▶ _SELECTED EXCERPT_
• • • •

Hot Climate Regions Have Higher Violent Crime Rates; Less Self-Control

A team of researchers from Ohio State University and Vrije Universiteit Amsterdam found new model to analyze levels of violence in hot climates. CLASH - Climate Aggression and Self-control in Humans - helps to explain hot climate impacts on higher levels of violence in various parts of the world.

According to Brad Bushman, co-author of the research, climate affects the culture and the way people live. Research on hot climate impact on violent crime rates has been studied before but there isn't any confirming report that could explain the reasons - such as why higher temperature can lead to higher violence levels.

The CLASH study explains that people in hot climates areas with less seasonal variation, do not have to prepare foods for the winters and they tend to have 'faster life strategy'. Moreover, it is not just about the high temperature but the less seasonal variation in regions near equator make the people less strict about time.

People living in hot climates are 'more focused on the present' - which means, with the heat induced, they react easily on something and often using violence or aggression. People are also more concerned with the immediate stress caused by parasitic infections and venomous animals - some of the risks of hot climates.

However, researchers do not think that climate makes a person. Rather, it shapes the culture and it influences each person. The study does not suggest that people who live in hot climates countries cannot help themselves in term of violence. It is not a deterministic theory.

• • • •

▶ _TASK_
Reproduce the stretch of the climate and violence article from "People living in" through "a deterministic theory.", word for word.

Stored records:
• • • •

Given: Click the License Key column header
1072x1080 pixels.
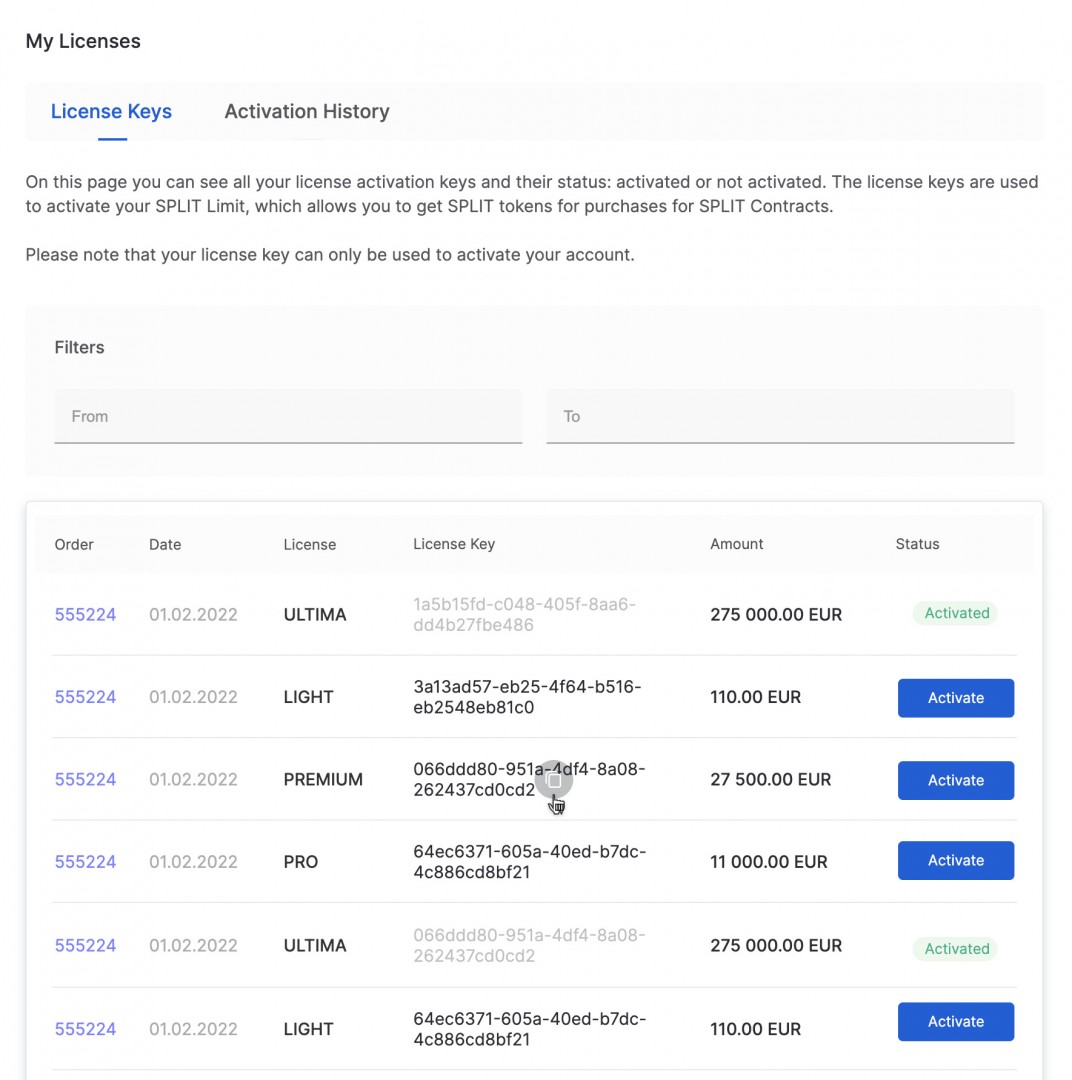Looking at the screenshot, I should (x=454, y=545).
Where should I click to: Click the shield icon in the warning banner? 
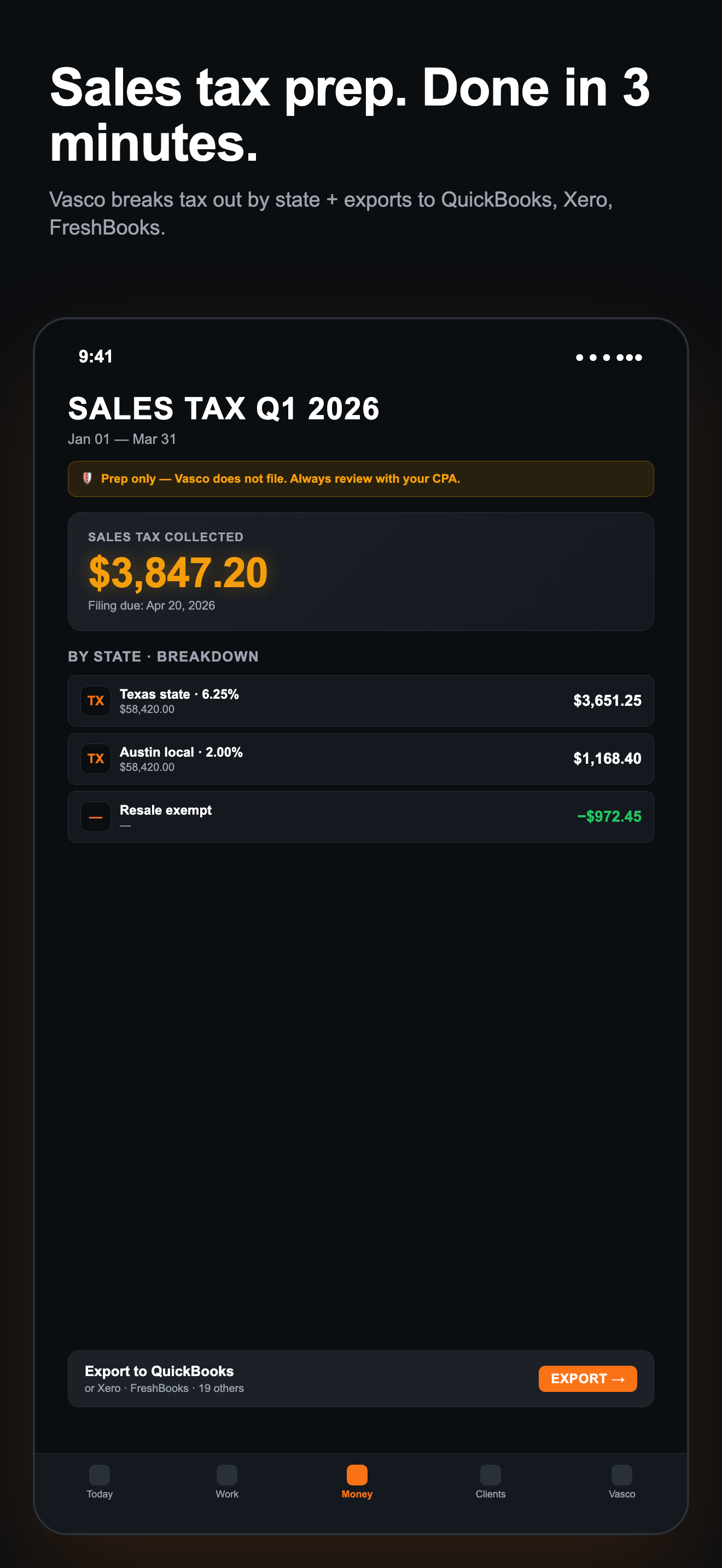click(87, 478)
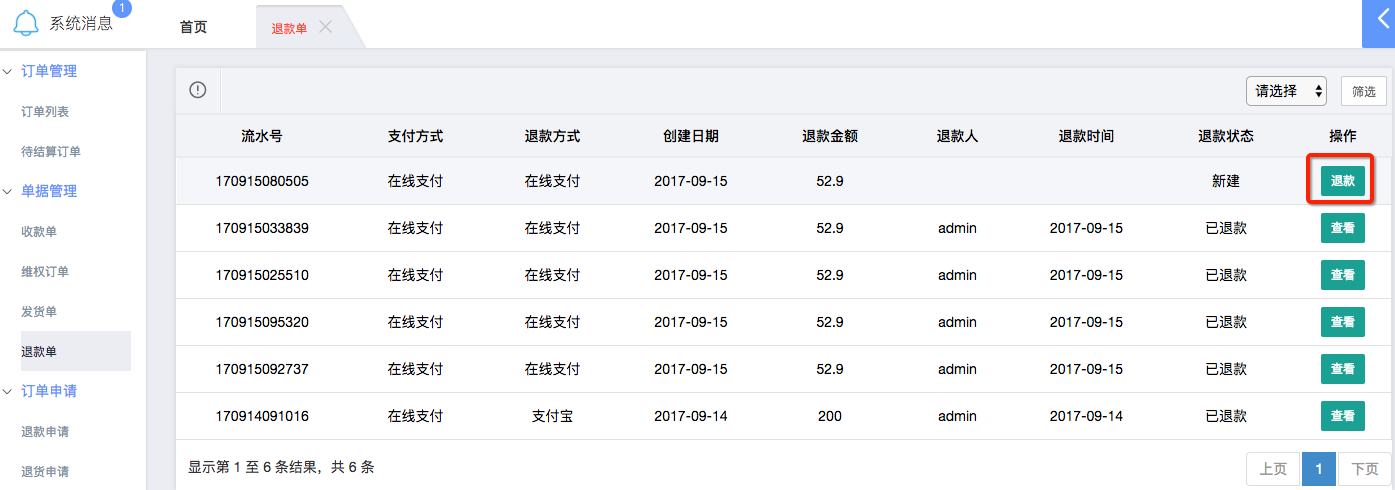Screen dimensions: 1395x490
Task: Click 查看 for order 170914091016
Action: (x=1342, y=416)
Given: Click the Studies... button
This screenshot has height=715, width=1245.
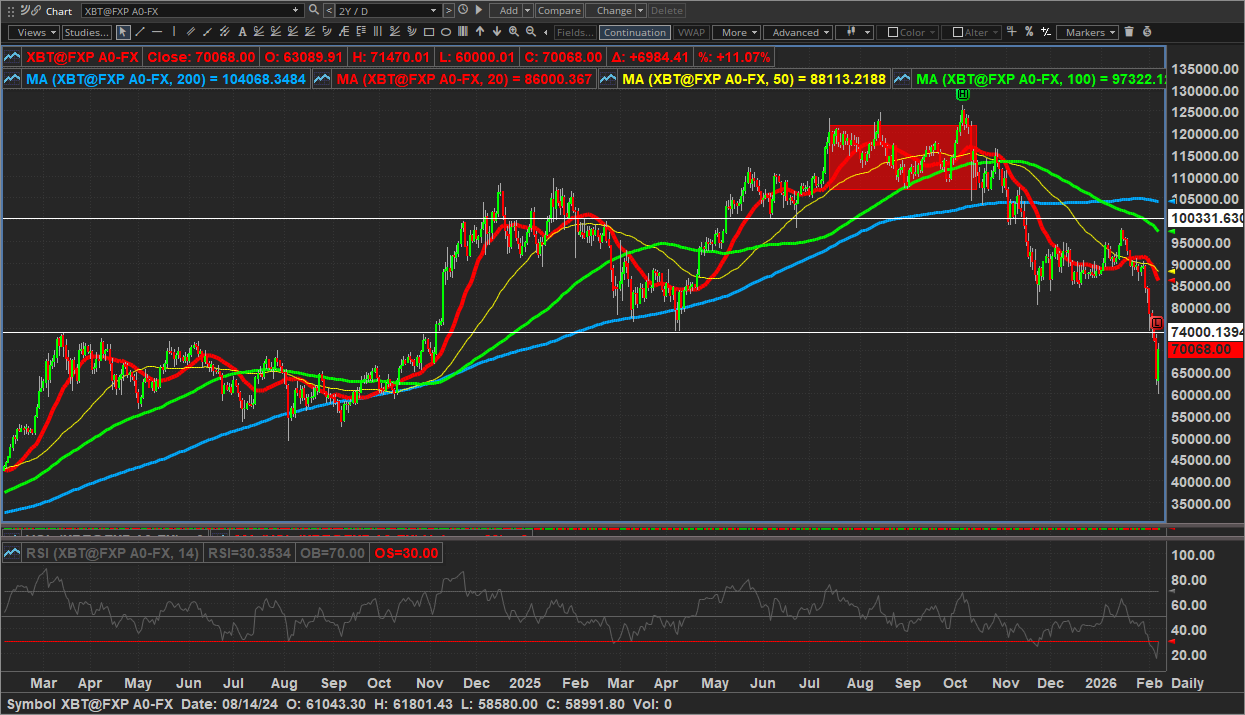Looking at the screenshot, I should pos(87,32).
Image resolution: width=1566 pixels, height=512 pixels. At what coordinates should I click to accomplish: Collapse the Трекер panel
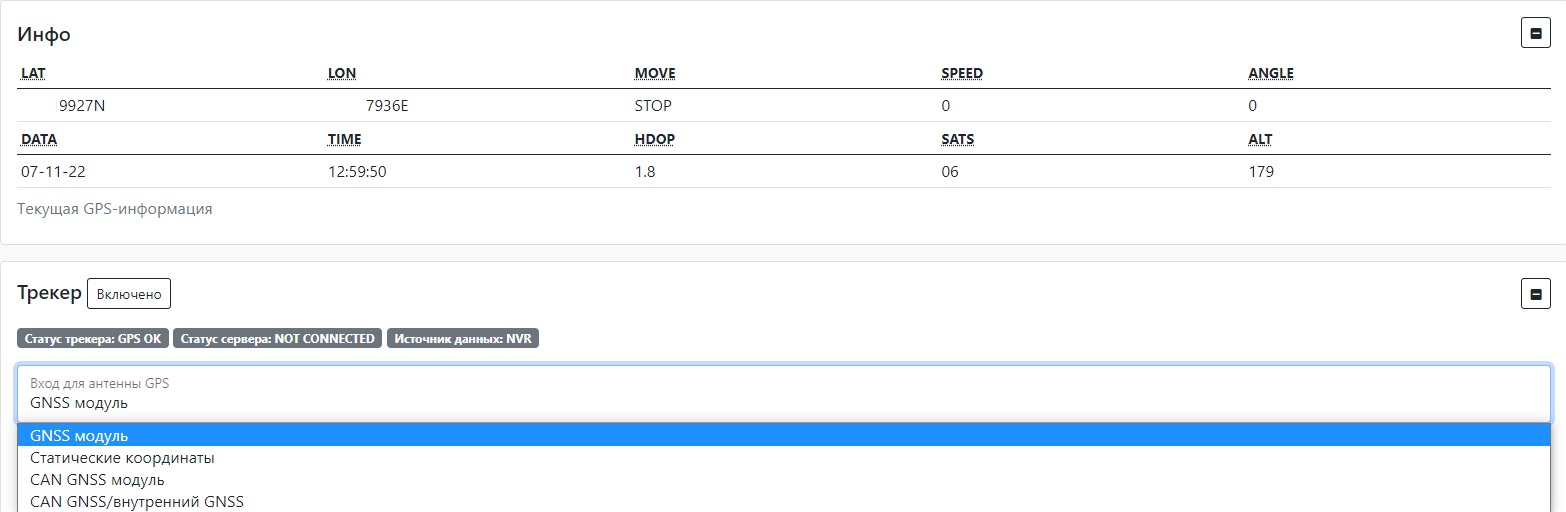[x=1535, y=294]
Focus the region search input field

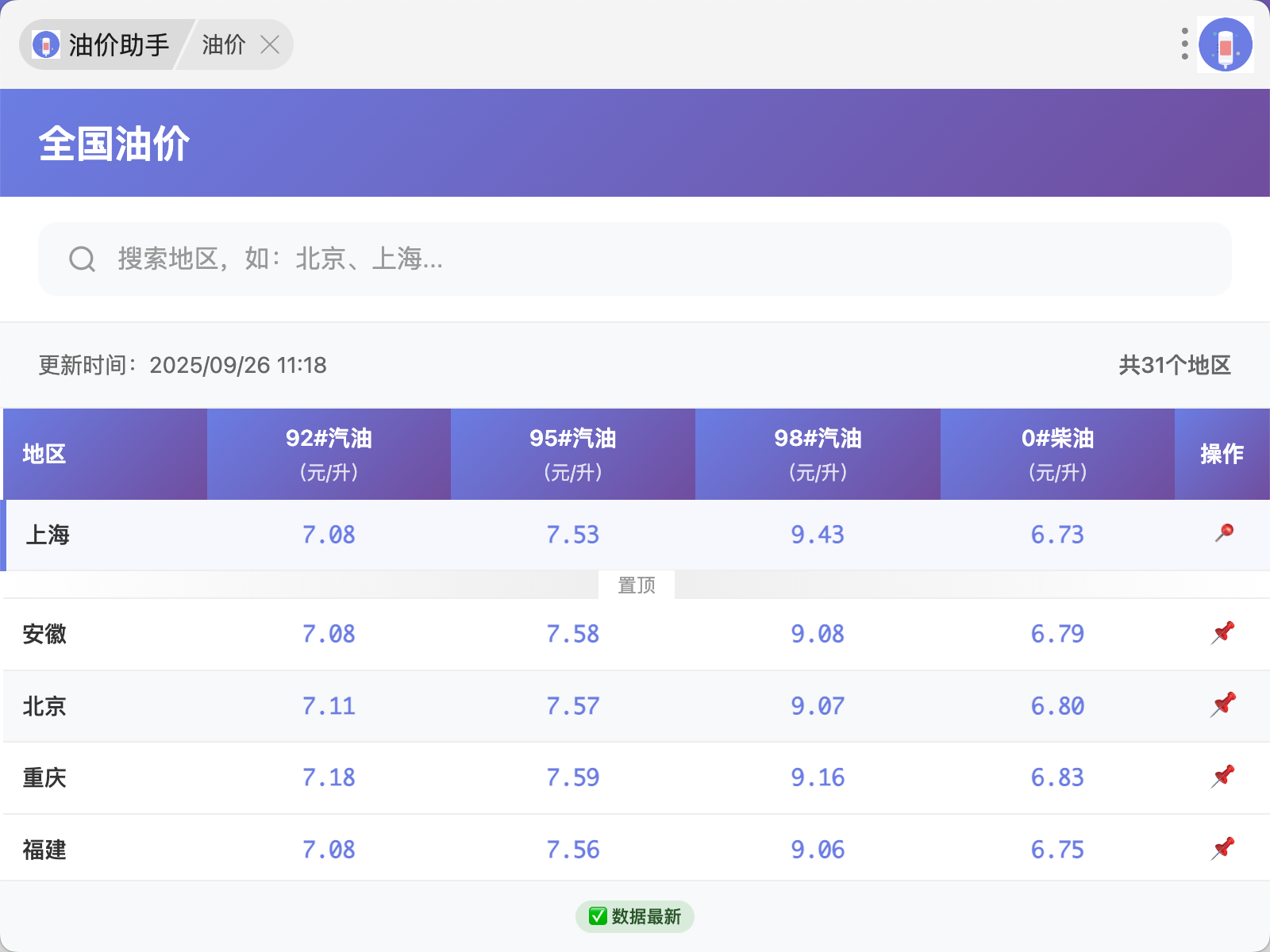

• • • •

▶ _RESULT OF THE EXERCISE_
People living in hot climates are 'more focused on the present' - which means, with the heat induced, they react easily on something and often using violence or aggression. People are also more concerned with the immediate stress caused by parasitic infections and venomous animals - some of the risks of hot climates.

However, researchers do not think that climate makes a person. Rather, it shapes the culture and it influences each person. The study does not suggest that people who live in hot climates countries cannot help themselves in term of violence. It is not a deterministic theory.